Dr. Stanislav Grof
Dr. Grof was a pioneer of LSD Psychotherapy and, as one of the founders of transpersonal psychology, has been a prolific contributor to psychological theory. He is a psychiatrist with over fifty years experience researching non-ordinary states of consciousness. He was born in Prague, Czechoslovakia, where he also received his scientific training – an M.D. degree from the Charles University School of Medicine and a Ph.D. (Doctor of Philosophy in Medicine) from the Czechoslovakian Academy of Sciences. He did his early research at the Psychiatric Research Institute in Prague, where he was Principal Investigator of a program systematically exploring the heuristic and therapeutic potential of LSD and other psychedelic substances. For several years, Stan was Chief of Psychiatric Research at the Maryland Psychiatric Research Center in Baltimore, MD, heading the last surviving official American project of psychedelic therapy. He is also the author of many books, including “LSD: Doorway to the Numinous”, “LSD Psychotherapy”, and “Holotropic Breathwork”, with C. Grof.
Prof. Ralph Metzner
Prof. Metzner participated in psychedelic research at Harvard University in the early 1960s with Timothy Leary and Richard Alpert.
He is the author of many books, practices psychotherapy, and is the Professor Emeritus at California Institute of Integral Studies. Involved in consciousness research for over forty years, including psychedelics, yoga meditation, and shamanism, he is co-founder and president of Green Earth Foundation, a non-profit educational organization devoted to healing and harmonizing the relationship between humans and the Earth.
Dr. Dennis McKenna
Dennis McKenna is an American ethnopharmacologist, author and brother to well-known psychedelics proponent Terence McKenna. McKenna’s research led to the development of natural products for Aveda Corporation as well as greater awareness of natural products and medicines. He has authored numerous scientific articles and books. He co-authored The Invisible Landscape with his brother Terence and Botanical Medicines: the Desk Reference for Major Herbal Supplements with Kenneth Jones and Kerry Hughes. McKenna spent a number of years as a senior lecturer for the Center for Spirituality and Healing, part of the Academic Health Center at the University of Minnesota, Twin Cities. He is now a senior research scientist for the Natural Health Products Research Group at the British Columbia Institute of Technology in the Vancouver area.

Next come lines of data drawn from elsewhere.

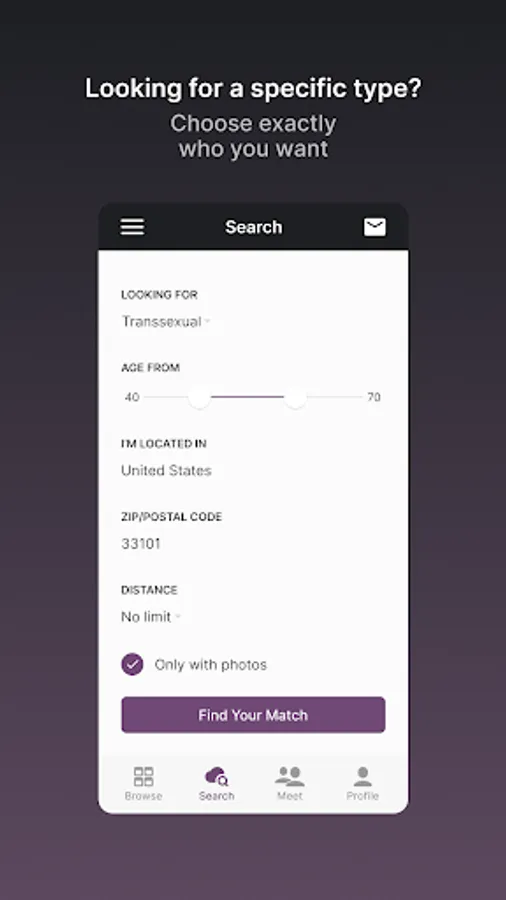Switch to the Browse tab

click(x=143, y=783)
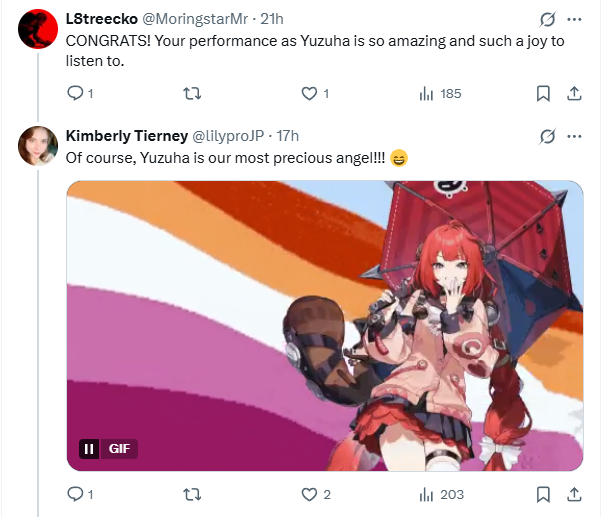
Task: Open Grok icon on L8treecko's tweet
Action: [x=547, y=19]
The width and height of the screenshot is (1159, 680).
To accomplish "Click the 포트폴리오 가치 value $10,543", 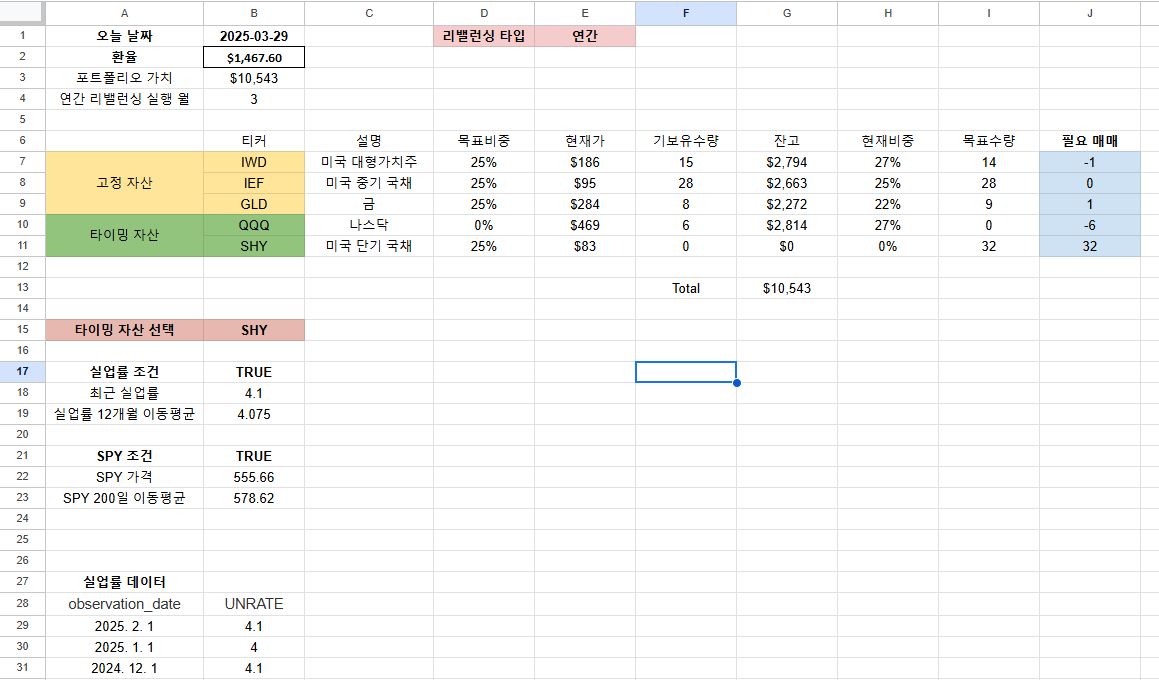I will (253, 78).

McKenna received his Master’s degree in botany at the University of Hawaii in 1979. He received his Doctorate in Botanical Sciences in 1984 from the University of British Columbia, where he wrote a dissertation entitled Monoamine oxidase inhibitors in Amazonian hallucinogenic plants: ethnobotanical, phytochemical, and pharmacological investigations. His research has included the pharmacology, botany, and chemistry of ayahuasca and oo-koo-hé, the subjects of his master’s thesis. He has also conducted extensive fieldwork in the Peruvian, Colombian, and Brazilian Amazon.
He is currently working on a memoir entitled ‘The Brotherhood of the Screaming Abyss’ about his and his brother Terence’s journeys together.
Dr. James Fadiman
Jim Fadiman is a prominent figure in Humanistic and Transpersonal Psychology. He has a B.A. in Social Relations from Harvard and both an M.A. and a Ph.D. in Psychology from Stanford University. He has been involved in teaching and facilitating creative problem-solving with and without psychedelics for more than three decades.
His experience ranges from early experimentation with Ram Dass and Tim Leary at Harvard to government-sanctioned legal research with Myron Stolaroff and Willis Harman at Stanford. He was a Research Associate with the International Foundation for Advanced Study in the late 1960s and later served as president of the Institute of Noetic Sciences. In 1975 with Robert Frager, he co-founded the Institute of Transpersonal Psychology. He has recently written a guidebook, The Psychedelic Explorer’s Guide: Safe, Therapeutic, and Sacred Journeys.